A physician’s order said the resident was to take in between 2,000 and 2,400 cubic centimeters of fluids daily, according to DPH, but records from Feb. 10 to Feb. 20, 2017, lacked entries for 11 out of 30 shifts.
According to the citation, one nurse noted the resident’s poor fluid intake but did not notify supervisors, and another nurse failed to assess the resident. After developing a fever and becoming lethargic, the resident was taken to a hospital Feb. 20 and died there six days later.
Officials at the facility did not return a call seeking comment.
RegalCare of West Haven was fined $1,930 for three incidents.
A resident had a pressure wound on the lower back on Nov. 10, 2016, according to DPH, but a doctor’s order to treat it was not written until Nov. 14 and documentation indicated the wound wasn’t treated until Nov. 16.
Another resident, who was being administered oxygen, was injured behind the left ear Dec. 1, 2016. According to DPH, staff did not put protective ear guards on the resident’s oxygen tank, as is protocol and they misclassified the injury as an abrasion when it was a pressure wound.
Staff kept incomplete records on another, anorexic resident at risk for dehydration, the citation said. The resident was supposed to consume 1,669 cubic centimeters of fluids daily, but documentation for several days between Dec. 6 and Dec. 11, 2016, was incomplete. According to DPH, the resident had an elevated white blood cell count on Dec. 12 and needed intravenous fluids.
Officials at the facility did not return a call seeking comment.
Salmon Brook Center in Glastonbury was fined $1,740 after a resident broke several ribs in a fall. Two nurses’ aides were moving the resident with a mechanical lift on Jan. 27, 2017, when a sling near the resident’s right leg came undone, according to DPH.
The resident was treated at a hospital for multiple broken ribs and excess fluid around the lungs. The aides were given written warnings.
Officials at the facility did not return a call seeking comment.
The Villa at Stamford was fined $1,630 for two incidents.
On Sept. 21, 2016, a housekeeper saw a nurse’s aide hit, push, pull and yell at a resident with dementia while shaving the resident in bed, according to DPH. The aide denied the allegations and was fired six days later.
On Dec. 2, 2016, a resident suffered lacerations to the side of the head and behind one ear after a nurse’s aide tried to turn the resident over while providing incontinence care. The resident, who had Parkinson’s disease and traumatic brain injury, required two-person assistance, according to DPH, but the nurse’s aide tried to move the resident without help. The resident was treated at a hospital and returned to the facility three days later.
Officials at the facility did not return a call seeking comment.
Bayview Health Care in Waterford was fined $1,630 for two violations.

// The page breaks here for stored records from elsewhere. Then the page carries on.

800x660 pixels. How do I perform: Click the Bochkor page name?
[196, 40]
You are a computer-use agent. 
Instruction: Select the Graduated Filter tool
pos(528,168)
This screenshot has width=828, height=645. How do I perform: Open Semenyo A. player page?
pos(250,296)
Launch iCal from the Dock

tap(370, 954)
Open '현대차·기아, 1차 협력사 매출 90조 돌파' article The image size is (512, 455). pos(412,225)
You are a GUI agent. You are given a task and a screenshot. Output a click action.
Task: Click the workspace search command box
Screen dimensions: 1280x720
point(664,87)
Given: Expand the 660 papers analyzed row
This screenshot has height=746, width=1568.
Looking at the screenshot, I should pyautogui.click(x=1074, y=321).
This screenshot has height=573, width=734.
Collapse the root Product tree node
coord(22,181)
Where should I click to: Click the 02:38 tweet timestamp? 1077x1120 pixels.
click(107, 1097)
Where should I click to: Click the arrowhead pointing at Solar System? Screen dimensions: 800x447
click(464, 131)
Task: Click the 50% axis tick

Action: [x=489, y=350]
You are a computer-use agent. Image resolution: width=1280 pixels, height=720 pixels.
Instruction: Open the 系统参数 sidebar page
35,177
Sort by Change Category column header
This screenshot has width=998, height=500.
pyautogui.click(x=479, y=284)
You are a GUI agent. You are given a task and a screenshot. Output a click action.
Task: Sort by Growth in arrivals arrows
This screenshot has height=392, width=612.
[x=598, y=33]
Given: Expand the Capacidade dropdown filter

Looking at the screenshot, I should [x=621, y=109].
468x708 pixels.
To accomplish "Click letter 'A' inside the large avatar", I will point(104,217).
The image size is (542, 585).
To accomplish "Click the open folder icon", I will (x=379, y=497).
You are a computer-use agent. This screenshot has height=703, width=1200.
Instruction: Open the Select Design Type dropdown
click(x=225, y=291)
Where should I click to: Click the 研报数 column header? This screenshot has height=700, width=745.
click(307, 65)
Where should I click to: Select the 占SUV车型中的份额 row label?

In early 2016, a quadriplegic resident fell on three separate occasions while being repositioned in bed by nurses’ aides. After the first fall, on Feb. 14, the resident’s care plan was updated to require two-person assistance for repositioning, but the resident fell again on March 15 and March 19 when a lone nurse’s aide tried to move the resident.
Another resident suffered a skin tear on the upper shin while being moved on Nov. 21, 2016. According to DPH, the resident’s care plan was updated to require the use of shin tubes on both legs during all transfers, but the resident suffered a 3-inch calf laceration Feb. 16, 2017, when a nurse’s aide failed to use the shin tubes.